Barty a laissé Świątek seule au monde
Avant l’entame de la saison 2023, la boss de 21 ans compte 6 030 points d’avance sur Ons Jabeur, sa dauphine. C’est plus que l’écart entre la Tunisienne – toutefois privée des points de sa finale à Wimbledon – et la dernière joueuse de la hiérarchie planétaire, classée 1355e. Une domination écrasante laissant un regret : la retraite d’Ashleigh Barty. Si Swiatek a pu débuter son règne à l’issue du WTA 1000 de Miami, c’est parce que l’Australienne a laissé le trône vacant. Absente depuis son sacre à l’Open d’Australie synonyme de troisième titre du Grand Chelem, elle a annoncé la fin de sa carrière le 23 mars. À 25 printemps, et en demandant à être retirée du classement.
En s’adonnant à un peu de tennis-fiction au risque de tomber dans une réalité fantasmée et masturbatrice pour l’esprit, il existe peut-être un monde parallèle dans lequel Barty est toujours sur le circuit. Un univers où les amateurs de tennis se régalent d’une rivalité pouvant potentiellement faire de ces deux femmes des monuments de ce sport. Parce que, hormis les fans idolâtrant untel ou unetelle, personne n’a envie de voir un seul astre éclipser tous les autres. Pour que l’histoire soit la plus attractive possible, à l’approche d’un grand tournoi, avant un match ou pendant, il faut, au minimum, deux protagonistes d’envergure assez similaire.

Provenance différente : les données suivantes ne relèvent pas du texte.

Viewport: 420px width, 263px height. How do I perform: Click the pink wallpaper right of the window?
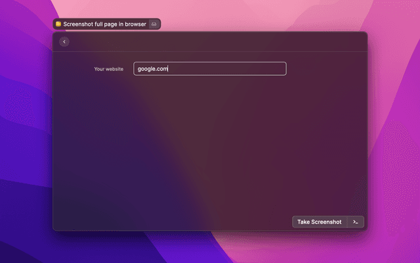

John McEnroe compte sept titres du Grand Chelem. C’est autant que Mats Wilander. Pourtant, l’Américain jouit d’une réputation bien plus “légendaire” que celle du Suédois. Pourquoi ? Parce que Björn Borg. Le duel, l’opposition de style entre “Big Mac” et “Iceborg” est l’une des plus emblématiques de l’histoire. La plupart des dieux de la balle jaune ont leurs Némésis aux palmarès également dignes de l’Olympe. Parmi ces duos, on peut aussi citer : Martina Navrátilová et Chris Evert, Pete Sampras et Andre Agassi, Steffi Graf et Monica Seles, ou encore Rafael Nadal et Roger Federer, rejoints ensuite par Novak Djokovic.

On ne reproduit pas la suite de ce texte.